Les trois courts-métrages sont entièrement dénués du moindre dialogue. Tout se repose sur la musique, les regards et le rapport aux corps, mais en se réinventant constamment.
C’est donc assez naturellement que la synthèse de tout cela s’assemble parfaitement dans son premier long-métrage « Abandonnée ». Anastasia Hille incarne une américaine abandonnée à la naissance qui n’a jamais vraiment su d’où elle venait. Quelques jours avant son 42ème anniversaire, un notaire lui annonce qu’il a retrouvé la trace de sa mère et l’invite à se rendre en Russie pour y recevoir son héritage : une grande ferme isolée, construite sur une petite île. Sur place, elle se rend compte que l’endroit est damné. Elle ne le dit pas explicitement, mais on sent qu’elle le pense très fort : c’est tout de même balo. Il n’y a pas âme qui vive, pas même le moindre clébard édenté. Son guide disparaît en pleine nuit et elle se retrouve livrée à elle-même dans cette effrayante baraque, avec sa seule lampe torche comme compagnonne. Elle s’en doute, elle s’apprête à prendre place dans un véritable train-fantôme en forme d’aller-simple pour l’enfer et la désolation. Quelque chose est là, dans cette maison, dans cette immense forêt qui l’isole du reste du monde. Et cette chose pourrait bien être la représentation parfaite de la peur.

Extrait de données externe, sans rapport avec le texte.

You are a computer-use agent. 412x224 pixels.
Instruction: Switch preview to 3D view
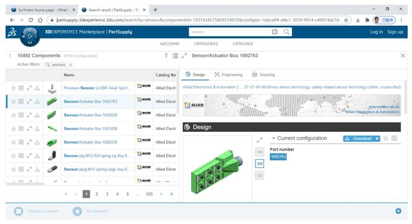[260, 151]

« Abandonnée » est une totale réussite dans sa maîtrise de l’angoisse. Sans jamais user d’artifice ni de surenchère horrifique, le film tient ses promesses et installe une ambiance visuelle totalement glaçante. Le travail fait sur les contrastes est remarquable. A l’instar de cette maison, l’obscurité devient un personnage à part entière. C’est suffisamment rare pour être souligné, étant donné le nombre de films qui se prétendent en faire l’éloge – de « Darkness » de Jaume Balaguero au « Projet Blair Witch » de Daniel Myrick et Eduardo Sanchez – et qui, bien souvent, ne servent qu’à appuyer un argument commercial opportuniste. Ici, la comédienne en chie autant que la pauvre Alison Lohman de « Jusqu’en enfer » de Sam Raimi, la pleurniche en moins.
Les dédales de la maison sont un cauchemar de tous les recoins, comme en témoigne ce fabuleux (faux) plan-séquence où le frère de l’héroïne tombe accidentellement dans un trou du plancher avant que celui-ci ne se referme mystérieusement, faisant ainsi disparaître de la narration celui qui représentait le seul protagoniste un tant soit peu rassurant de cette histoire. Encore une fois, c’est balo.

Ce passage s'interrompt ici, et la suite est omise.